## JOB:
Reproduce the rows from the line containing "The image size is (2446, 1512)." down to the line containing "center [450, 20].", changing "Find the location of" to "Locate" wherever it occurs and keeping everything else identical.

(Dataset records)
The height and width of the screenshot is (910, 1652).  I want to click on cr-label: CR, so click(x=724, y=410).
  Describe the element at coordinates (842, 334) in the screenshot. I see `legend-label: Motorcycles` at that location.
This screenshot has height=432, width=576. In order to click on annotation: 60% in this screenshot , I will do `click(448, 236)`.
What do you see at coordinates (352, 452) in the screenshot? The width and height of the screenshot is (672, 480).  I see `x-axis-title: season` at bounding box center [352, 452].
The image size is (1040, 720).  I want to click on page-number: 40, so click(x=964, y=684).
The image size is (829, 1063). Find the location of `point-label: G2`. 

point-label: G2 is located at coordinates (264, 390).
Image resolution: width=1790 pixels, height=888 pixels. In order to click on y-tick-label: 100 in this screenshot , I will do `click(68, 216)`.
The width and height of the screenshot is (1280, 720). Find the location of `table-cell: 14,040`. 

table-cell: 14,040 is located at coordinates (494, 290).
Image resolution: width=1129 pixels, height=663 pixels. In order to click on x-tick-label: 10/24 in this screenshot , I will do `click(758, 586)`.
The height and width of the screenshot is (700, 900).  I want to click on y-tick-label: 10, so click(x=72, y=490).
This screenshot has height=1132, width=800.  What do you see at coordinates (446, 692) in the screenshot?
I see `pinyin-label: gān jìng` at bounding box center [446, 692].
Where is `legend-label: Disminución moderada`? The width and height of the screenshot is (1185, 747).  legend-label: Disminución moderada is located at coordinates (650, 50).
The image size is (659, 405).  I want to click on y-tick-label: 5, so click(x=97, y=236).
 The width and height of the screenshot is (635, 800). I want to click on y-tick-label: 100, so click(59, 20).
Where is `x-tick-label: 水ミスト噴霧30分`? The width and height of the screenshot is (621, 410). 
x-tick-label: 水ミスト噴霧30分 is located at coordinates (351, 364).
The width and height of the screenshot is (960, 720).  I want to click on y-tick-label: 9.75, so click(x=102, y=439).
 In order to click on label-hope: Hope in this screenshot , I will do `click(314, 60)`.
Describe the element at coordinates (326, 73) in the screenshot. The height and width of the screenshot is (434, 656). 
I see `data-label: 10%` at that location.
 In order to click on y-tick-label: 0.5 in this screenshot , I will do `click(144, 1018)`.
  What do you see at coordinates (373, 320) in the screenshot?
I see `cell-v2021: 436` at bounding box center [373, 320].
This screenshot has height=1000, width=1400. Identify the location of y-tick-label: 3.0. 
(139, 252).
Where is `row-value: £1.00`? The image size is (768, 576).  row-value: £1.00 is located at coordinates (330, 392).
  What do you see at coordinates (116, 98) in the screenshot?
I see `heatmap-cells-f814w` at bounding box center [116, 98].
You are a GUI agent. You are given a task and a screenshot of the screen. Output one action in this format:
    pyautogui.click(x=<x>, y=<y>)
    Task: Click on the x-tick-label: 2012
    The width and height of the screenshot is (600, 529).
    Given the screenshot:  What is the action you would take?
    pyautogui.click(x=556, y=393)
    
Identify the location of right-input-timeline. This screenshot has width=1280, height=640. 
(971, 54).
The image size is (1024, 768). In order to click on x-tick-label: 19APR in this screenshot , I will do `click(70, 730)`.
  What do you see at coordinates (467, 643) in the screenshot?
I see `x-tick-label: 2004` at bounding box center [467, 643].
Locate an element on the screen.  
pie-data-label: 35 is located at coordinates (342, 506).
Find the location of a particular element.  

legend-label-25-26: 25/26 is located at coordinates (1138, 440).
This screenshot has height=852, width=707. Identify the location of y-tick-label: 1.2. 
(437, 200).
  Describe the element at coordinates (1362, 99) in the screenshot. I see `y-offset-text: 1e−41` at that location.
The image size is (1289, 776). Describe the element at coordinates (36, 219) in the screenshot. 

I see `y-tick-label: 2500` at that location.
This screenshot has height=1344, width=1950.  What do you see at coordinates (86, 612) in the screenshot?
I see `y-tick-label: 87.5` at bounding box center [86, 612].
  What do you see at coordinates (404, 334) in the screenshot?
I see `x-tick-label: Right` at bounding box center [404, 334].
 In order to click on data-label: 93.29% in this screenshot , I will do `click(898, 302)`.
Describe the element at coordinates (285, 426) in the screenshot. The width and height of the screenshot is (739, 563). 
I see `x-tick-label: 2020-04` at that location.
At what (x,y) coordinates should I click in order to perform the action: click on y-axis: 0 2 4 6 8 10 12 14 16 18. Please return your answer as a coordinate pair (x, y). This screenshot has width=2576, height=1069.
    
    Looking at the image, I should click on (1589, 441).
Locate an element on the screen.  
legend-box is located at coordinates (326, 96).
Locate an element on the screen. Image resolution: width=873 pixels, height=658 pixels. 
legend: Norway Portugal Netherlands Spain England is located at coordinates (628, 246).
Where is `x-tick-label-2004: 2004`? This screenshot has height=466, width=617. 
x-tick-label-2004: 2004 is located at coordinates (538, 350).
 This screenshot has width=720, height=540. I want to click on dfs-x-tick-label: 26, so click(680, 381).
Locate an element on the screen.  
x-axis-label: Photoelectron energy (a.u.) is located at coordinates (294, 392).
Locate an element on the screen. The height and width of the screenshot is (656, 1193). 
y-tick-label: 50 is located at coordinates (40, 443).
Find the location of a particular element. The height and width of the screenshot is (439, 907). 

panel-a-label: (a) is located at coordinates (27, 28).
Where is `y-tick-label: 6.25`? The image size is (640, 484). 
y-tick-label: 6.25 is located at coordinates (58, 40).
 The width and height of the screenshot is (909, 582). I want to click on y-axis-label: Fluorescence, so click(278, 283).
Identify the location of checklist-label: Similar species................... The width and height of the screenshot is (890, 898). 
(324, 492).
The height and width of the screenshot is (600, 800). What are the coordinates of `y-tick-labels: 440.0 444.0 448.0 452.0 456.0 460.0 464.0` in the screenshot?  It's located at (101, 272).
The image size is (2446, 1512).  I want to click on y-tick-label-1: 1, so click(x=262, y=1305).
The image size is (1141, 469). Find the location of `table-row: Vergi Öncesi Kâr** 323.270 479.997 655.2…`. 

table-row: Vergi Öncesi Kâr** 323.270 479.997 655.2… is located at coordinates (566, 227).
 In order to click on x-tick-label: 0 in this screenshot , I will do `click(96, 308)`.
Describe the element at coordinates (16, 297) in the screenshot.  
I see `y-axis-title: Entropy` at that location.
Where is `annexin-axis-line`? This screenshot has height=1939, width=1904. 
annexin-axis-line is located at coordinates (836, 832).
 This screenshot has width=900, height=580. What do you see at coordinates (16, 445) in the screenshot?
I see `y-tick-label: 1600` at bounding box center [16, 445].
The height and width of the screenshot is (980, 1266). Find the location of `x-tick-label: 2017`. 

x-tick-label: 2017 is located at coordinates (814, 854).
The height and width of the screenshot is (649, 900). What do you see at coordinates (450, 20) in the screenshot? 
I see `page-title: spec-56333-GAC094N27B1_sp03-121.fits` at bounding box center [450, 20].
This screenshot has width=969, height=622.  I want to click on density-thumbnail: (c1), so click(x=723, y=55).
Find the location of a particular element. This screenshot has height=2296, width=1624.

## WRITTEN REPLY:
The image size is (2446, 1512).  I want to click on y-tick-label-1: 1, so click(x=262, y=1305).
The image size is (1141, 469). Locate `table-row: Vergi Öncesi Kâr** 323.270 479.997 655.2…`. 

table-row: Vergi Öncesi Kâr** 323.270 479.997 655.2… is located at coordinates (566, 227).
 In order to click on x-tick-label: 0 in this screenshot , I will do `click(96, 308)`.
Describe the element at coordinates (16, 297) in the screenshot.  
I see `y-axis-title: Entropy` at that location.
Where is `annexin-axis-line`? This screenshot has height=1939, width=1904. 
annexin-axis-line is located at coordinates (836, 832).
 This screenshot has width=900, height=580. What do you see at coordinates (16, 445) in the screenshot?
I see `y-tick-label: 1600` at bounding box center [16, 445].
The height and width of the screenshot is (980, 1266). Locate `x-tick-label: 2017`. 

x-tick-label: 2017 is located at coordinates (814, 854).
The height and width of the screenshot is (649, 900). What do you see at coordinates (450, 20) in the screenshot? 
I see `page-title: spec-56333-GAC094N27B1_sp03-121.fits` at bounding box center [450, 20].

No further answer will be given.